The Korean War, which has never formally ended, has been largely forgotten in the West, despite the deaths of between two and three million people in the fighting.
In Asia, however, the memory of the war is still felt strongly and has sustained a continuing alliance and emotional bond between Beijing and Pyongyang.
While many Chinese historians privately subscribe to the view that North Korea was the aggressor in the war, driven by Kim Il-sung's desire to unite the Korean peninsula under a Communist banner, the matter remains highly sensitive.
"It is not convenient for me to comment on the matter," said Zhang Liangui, a leading professor of Korean studies at the Communist Central Party School in Beijing. "I was not aware of this timeline [in the Xinhua article]. As far as I am aware there has been no change to the official view on the war."
Meanwhile, the Global Times, a government-run newspaper, said it was "high time to renew and strengthen efforts by Chinese scholars to discover the truth about the Korean War."
In Seoul, South Korea held an official ceremony to remember the war and Lee Myung-bak, the president, paid tribute to the dead. "Sixty years ago, North Korea's communists opened fire on a weekend's dawn when all people were sleeping peacefully," he said.

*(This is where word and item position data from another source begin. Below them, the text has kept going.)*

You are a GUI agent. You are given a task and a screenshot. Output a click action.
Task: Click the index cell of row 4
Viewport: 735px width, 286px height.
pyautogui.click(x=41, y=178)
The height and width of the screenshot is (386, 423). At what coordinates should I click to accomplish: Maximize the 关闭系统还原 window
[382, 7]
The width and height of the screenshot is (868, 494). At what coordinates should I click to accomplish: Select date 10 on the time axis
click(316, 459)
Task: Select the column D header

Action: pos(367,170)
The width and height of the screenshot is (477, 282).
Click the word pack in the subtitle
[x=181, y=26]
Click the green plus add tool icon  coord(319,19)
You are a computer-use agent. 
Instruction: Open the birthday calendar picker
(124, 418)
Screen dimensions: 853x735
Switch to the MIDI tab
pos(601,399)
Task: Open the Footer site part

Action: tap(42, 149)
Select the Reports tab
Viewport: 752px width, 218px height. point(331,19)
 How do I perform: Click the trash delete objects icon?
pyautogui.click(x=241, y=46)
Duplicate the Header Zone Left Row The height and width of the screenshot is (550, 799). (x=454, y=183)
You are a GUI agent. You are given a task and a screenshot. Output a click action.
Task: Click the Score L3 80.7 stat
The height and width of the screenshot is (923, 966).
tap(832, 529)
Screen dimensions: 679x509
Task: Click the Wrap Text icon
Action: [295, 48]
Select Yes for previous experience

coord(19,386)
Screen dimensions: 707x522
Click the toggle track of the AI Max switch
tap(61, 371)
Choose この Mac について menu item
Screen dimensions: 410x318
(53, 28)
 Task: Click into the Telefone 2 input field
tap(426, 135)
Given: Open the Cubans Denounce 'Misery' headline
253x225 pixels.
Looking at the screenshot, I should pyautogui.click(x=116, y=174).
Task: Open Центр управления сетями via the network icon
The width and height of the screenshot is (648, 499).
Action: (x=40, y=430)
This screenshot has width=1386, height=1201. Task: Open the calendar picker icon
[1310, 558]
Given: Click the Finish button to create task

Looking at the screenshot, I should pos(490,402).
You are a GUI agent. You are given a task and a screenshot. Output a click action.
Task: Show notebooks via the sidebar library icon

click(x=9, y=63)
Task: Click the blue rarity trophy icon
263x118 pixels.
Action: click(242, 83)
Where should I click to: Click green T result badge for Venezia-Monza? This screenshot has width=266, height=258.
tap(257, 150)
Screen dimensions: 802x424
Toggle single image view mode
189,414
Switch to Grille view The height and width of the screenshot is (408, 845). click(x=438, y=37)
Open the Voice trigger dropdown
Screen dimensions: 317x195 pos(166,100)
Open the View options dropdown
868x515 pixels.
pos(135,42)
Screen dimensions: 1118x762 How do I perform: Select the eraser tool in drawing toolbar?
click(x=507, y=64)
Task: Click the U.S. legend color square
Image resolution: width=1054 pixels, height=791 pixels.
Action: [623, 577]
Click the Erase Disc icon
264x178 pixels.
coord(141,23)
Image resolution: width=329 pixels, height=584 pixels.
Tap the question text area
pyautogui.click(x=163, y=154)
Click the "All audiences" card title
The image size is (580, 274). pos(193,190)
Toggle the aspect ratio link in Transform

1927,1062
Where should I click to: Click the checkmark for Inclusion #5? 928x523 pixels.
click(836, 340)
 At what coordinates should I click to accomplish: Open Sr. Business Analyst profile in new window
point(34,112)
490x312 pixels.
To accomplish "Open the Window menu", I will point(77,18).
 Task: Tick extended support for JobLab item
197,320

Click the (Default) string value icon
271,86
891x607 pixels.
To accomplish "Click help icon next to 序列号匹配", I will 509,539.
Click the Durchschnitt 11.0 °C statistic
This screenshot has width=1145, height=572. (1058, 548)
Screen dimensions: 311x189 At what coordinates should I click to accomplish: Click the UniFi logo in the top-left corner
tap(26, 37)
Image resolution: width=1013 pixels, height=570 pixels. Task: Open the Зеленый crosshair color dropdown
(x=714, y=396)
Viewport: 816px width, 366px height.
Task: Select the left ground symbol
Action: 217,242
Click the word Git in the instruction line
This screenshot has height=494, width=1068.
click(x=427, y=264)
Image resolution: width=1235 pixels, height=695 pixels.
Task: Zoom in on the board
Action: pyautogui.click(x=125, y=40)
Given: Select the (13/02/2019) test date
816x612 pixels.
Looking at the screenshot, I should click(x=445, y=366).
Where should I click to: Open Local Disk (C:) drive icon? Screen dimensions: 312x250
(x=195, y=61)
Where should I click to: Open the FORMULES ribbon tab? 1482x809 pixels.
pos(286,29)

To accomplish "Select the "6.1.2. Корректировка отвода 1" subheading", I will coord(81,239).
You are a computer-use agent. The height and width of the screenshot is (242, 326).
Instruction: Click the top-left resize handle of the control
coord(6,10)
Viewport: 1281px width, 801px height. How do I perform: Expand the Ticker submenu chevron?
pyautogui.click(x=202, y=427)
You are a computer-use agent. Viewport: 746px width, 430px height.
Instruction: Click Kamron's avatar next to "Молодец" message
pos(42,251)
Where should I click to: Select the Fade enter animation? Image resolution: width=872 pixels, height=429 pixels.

Meanwhile, across the border, North Korea put across its own view of the conflict. Under the headline: "US, Provoker of Korean War," the country's state news agency accused Washington of starting the war with a surprise attack.
"All the historical facts show that it is the US imperialists who unleashed the war in Korea and that the United States can never escape from the responsibility," the Korean Central News Agency said.